Richard is a junior in the Olin School of Business. He can be reached via e-mail at [email protected].

  • Harold Kingsberg

    “Take some responsibility for your actions. It’s what adults do.”

    Which is why you posted your comment anonymously, no doubt.

    I have a few points other than that:

    1) Since I strongly doubt that the stickers were made using non-industrial methods, how many kilowatt-hours worth of energy went into making this campaign? And of course, since the vast majority of our energy is derived from coal, how much coal was burned?

    In other words, environmentally, did the cost of the campaign match the benefit?

    2) It’s one thing to be environmentally friendly and encourage others to do the same. I certainly agree with such tactics. But this sort of thing reeks of “Sinners in the Hands of an Angry God.” Oh sure, it gets results for a few minutes, but then people just tune it out and go back to the way things were before. So you’re being momentarily obnoxious for an effect that is pretty much negligible. That sounds sensible to me.

  • Anonymous

    If you can’t handle the truth about where your trash goes when you put it in the trash can, then you need to grow up.

    Take some responsibility for your actions. It’s what adults do.

  • WU Senior

    All university programs should be restructured based on whether Richard Jesse Markel thinks they are too mean.

  • Laura Kelly

    “A big, critical sticker on a garbage can doesn’t really help anyone; it merely pushes them away. ”

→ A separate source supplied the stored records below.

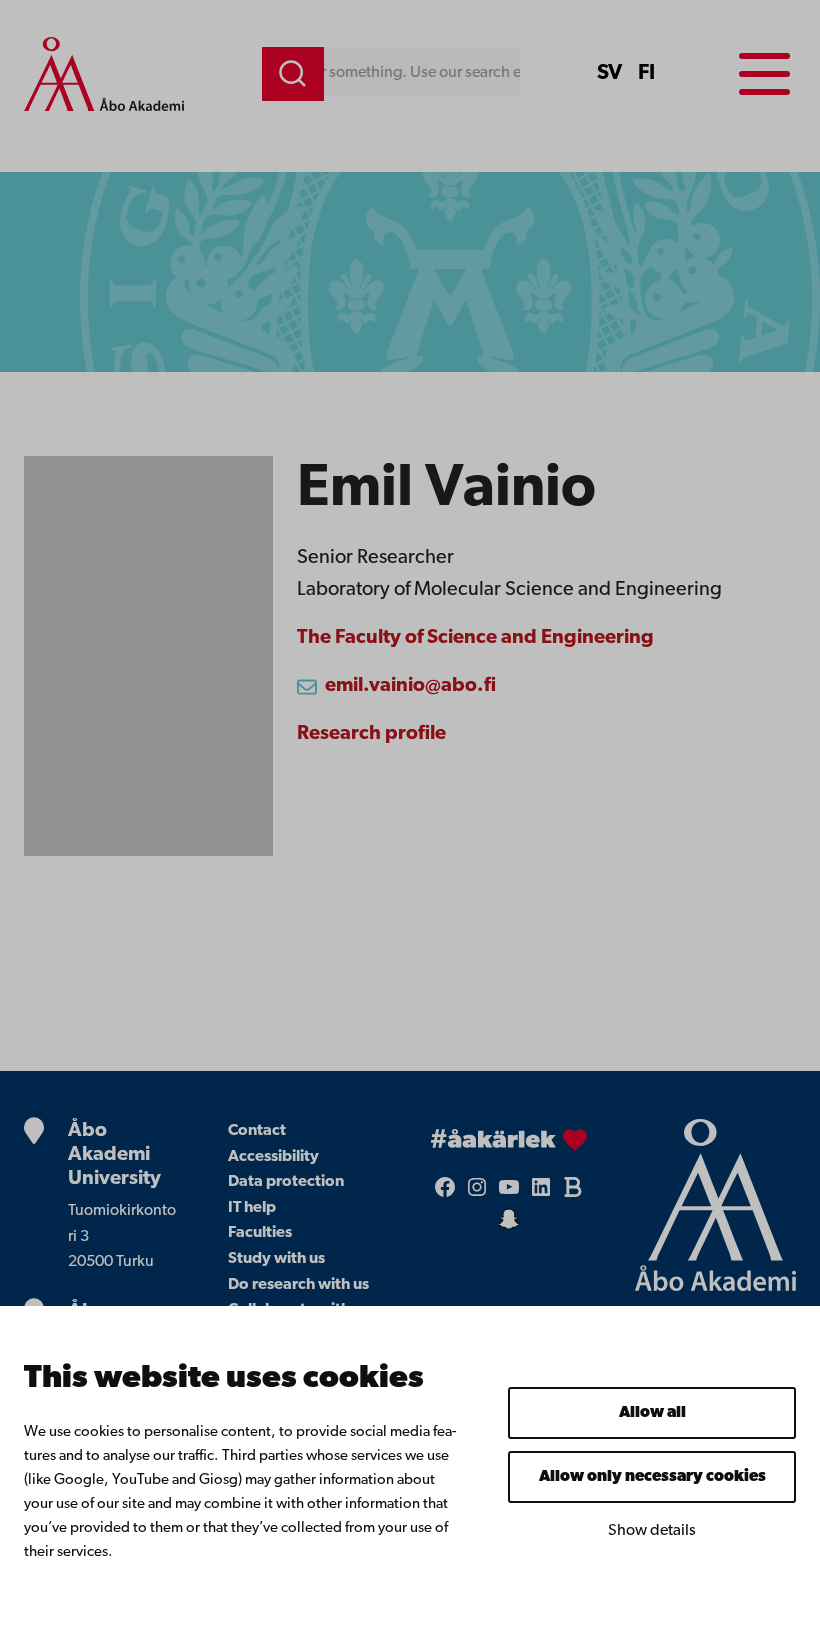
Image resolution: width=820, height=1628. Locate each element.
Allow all (652, 1413)
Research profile (371, 734)
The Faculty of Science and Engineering (475, 638)
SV (609, 73)
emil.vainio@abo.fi (410, 686)
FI (646, 73)
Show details (652, 1531)
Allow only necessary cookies (652, 1477)
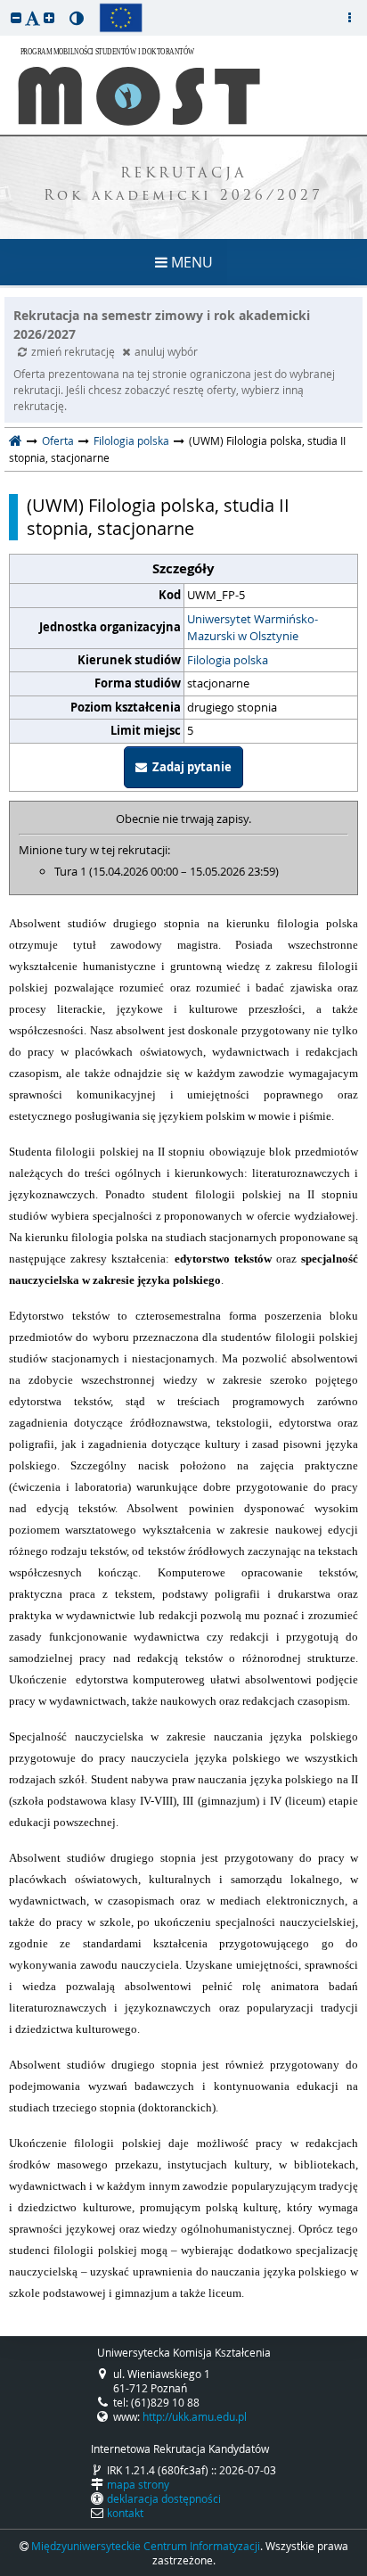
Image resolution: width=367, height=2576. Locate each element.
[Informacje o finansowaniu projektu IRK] (121, 18)
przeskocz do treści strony (4, 4)
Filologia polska (131, 440)
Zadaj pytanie (189, 767)
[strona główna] (15, 440)
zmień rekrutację (74, 351)
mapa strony (138, 2484)
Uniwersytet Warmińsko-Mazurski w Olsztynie (252, 628)
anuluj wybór (166, 351)
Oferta (58, 440)
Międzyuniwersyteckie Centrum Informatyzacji (145, 2546)
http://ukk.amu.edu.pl (195, 2416)
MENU (190, 262)
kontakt (125, 2513)
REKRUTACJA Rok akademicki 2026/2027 (183, 185)
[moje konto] (349, 18)
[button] (16, 17)
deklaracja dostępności (164, 2498)
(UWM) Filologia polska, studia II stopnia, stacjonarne (158, 517)
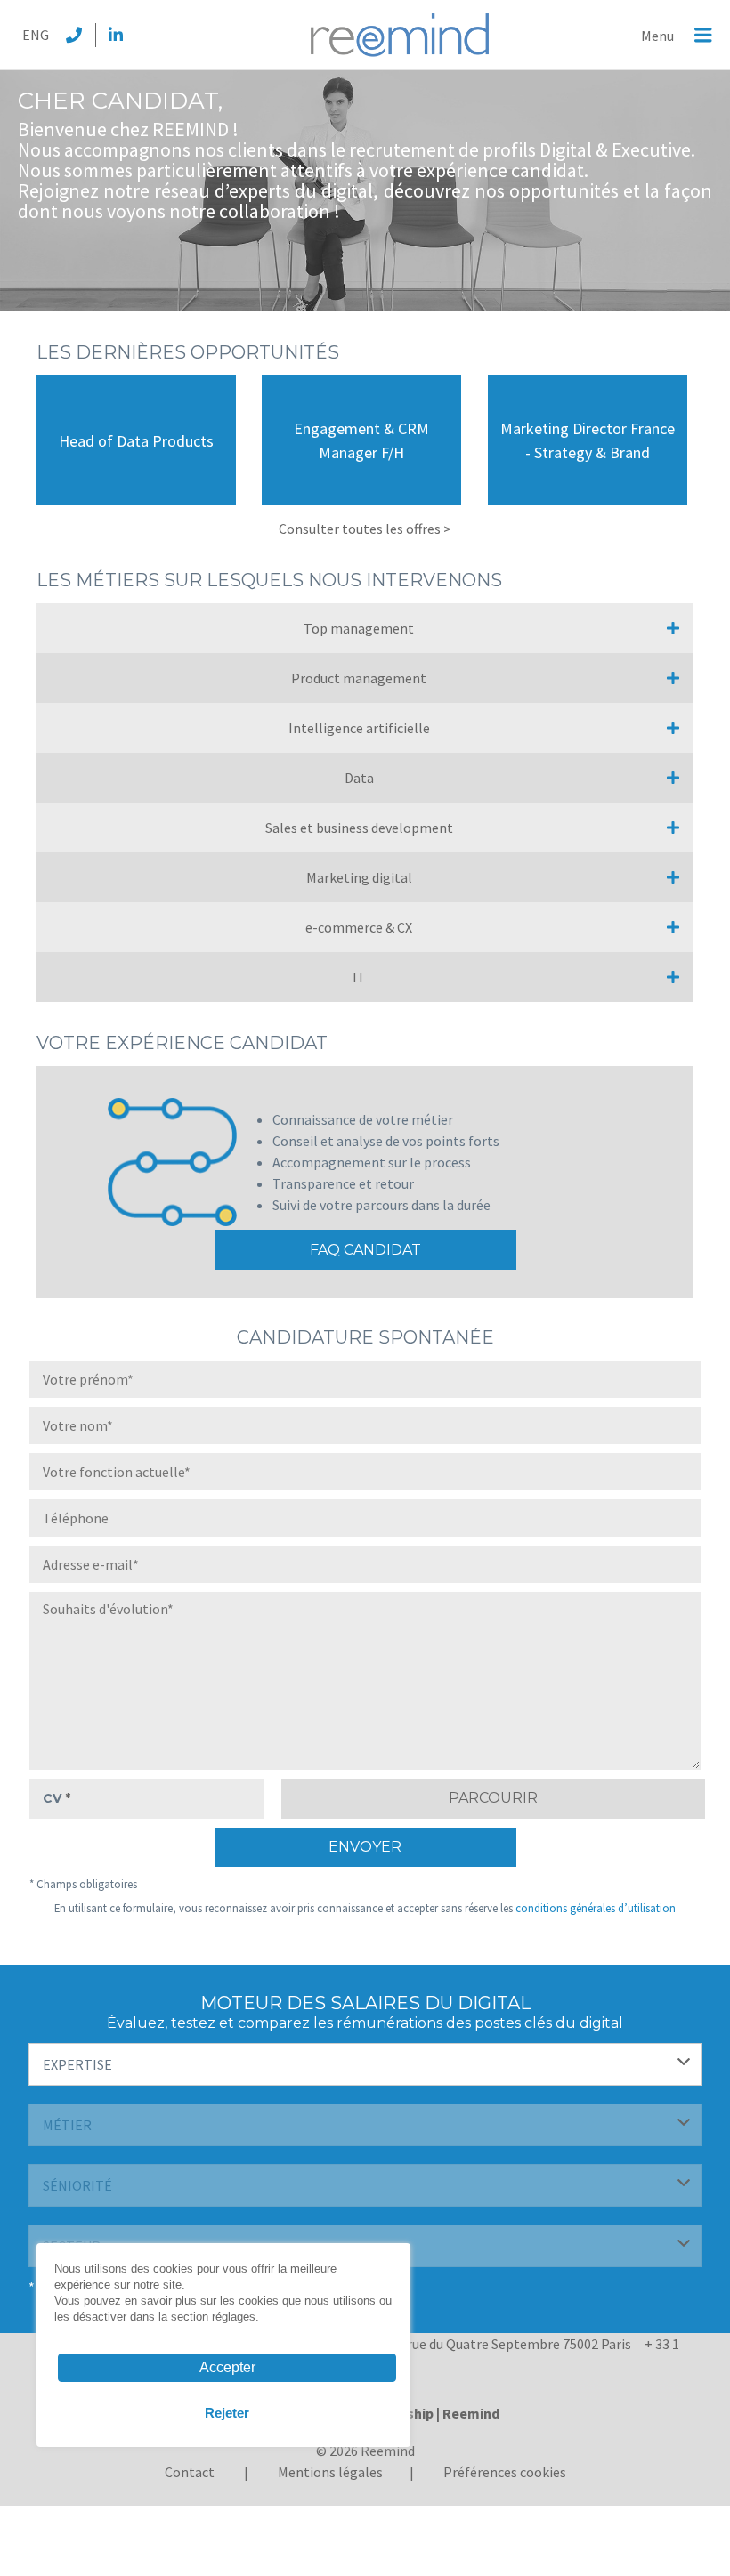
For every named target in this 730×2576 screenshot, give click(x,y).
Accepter (227, 2367)
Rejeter (227, 2412)
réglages (234, 2316)
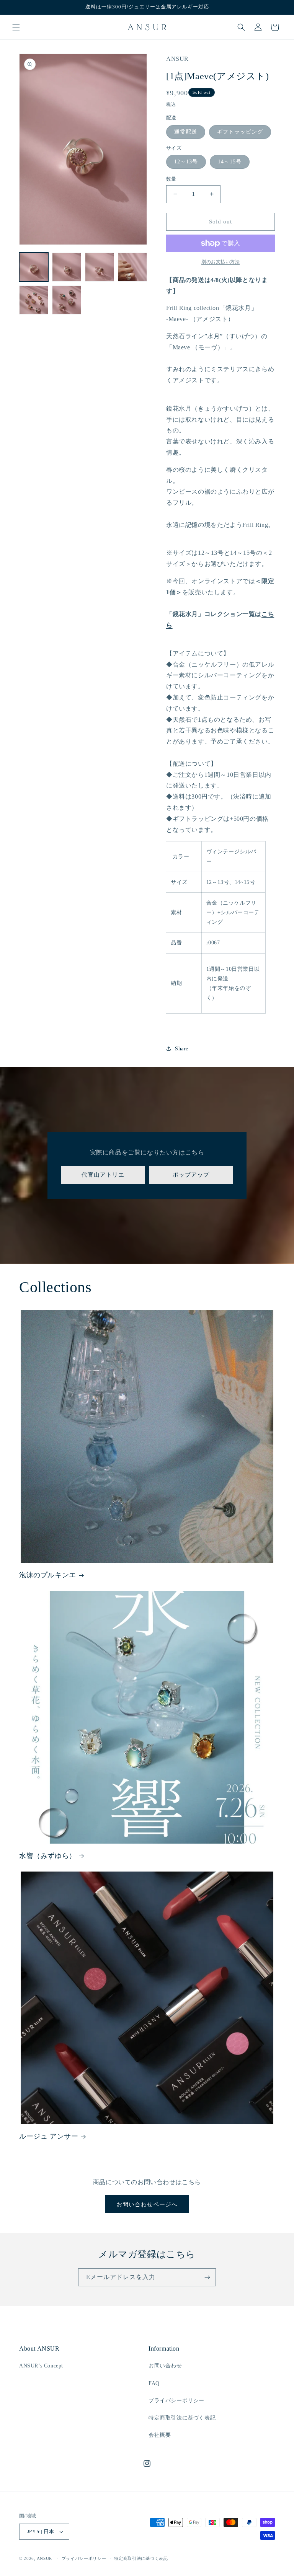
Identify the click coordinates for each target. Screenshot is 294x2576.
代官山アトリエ (103, 1175)
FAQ (154, 2383)
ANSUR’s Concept (41, 2366)
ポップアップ (191, 1175)
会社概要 (160, 2435)
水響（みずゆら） (47, 1856)
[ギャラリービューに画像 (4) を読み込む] (132, 267)
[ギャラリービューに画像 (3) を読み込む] (99, 267)
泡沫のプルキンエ (47, 1575)
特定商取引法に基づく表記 (182, 2418)
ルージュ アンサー (48, 2136)
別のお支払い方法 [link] (220, 261)
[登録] (207, 2277)
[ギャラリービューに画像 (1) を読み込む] (33, 267)
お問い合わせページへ (147, 2204)
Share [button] (181, 1049)
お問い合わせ (165, 2366)
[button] (16, 27)
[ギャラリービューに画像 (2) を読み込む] (66, 267)
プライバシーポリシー (176, 2400)
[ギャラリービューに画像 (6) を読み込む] (66, 300)
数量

    This is empirically false. There is a huge body of research in psychology that the way something is phrased has a huge impact on peoples’ actions (see research by George Lakoff and Kahneman and Tversky). People are much more likely to take an action, even if it is an inconvenience, if you emphasize the negative effects of failing to act. Labeling the trash cans “landfill”, which emphasizes the negative effects of throwing something away, is a classic example of this well-documented effect. Obnoxious? Perhaps to some, but this technique works and I think for that reason I think most students would agree that it’s worth the minor discomfort you apparently experience when you put something non-recyclable into the trashcan.

    “If you want to convince me, or any contingent of reasonable individuals, of a cause, try facts. Try telling me what it is that I am doing right or wrong.”

    Most of what the green groups on campus do IS education. Although I am not a member of any environmentalist group on campus, I am willing to bet these stickers were not intended to convince students that they should recycle. Rather, they were meant to serve as a reminder to those of us who are already convinced.

  • I agree that guilt trips aren’t sustainable, and neither is rhetorical hyperbole. I am generally in favor of good political theater, to engage (and entertain) an audience. This includes stickers on recycling bins, mock Gulags, and the like. Once an audience is engaged, however, we must move on to dialogue, and substantive critique.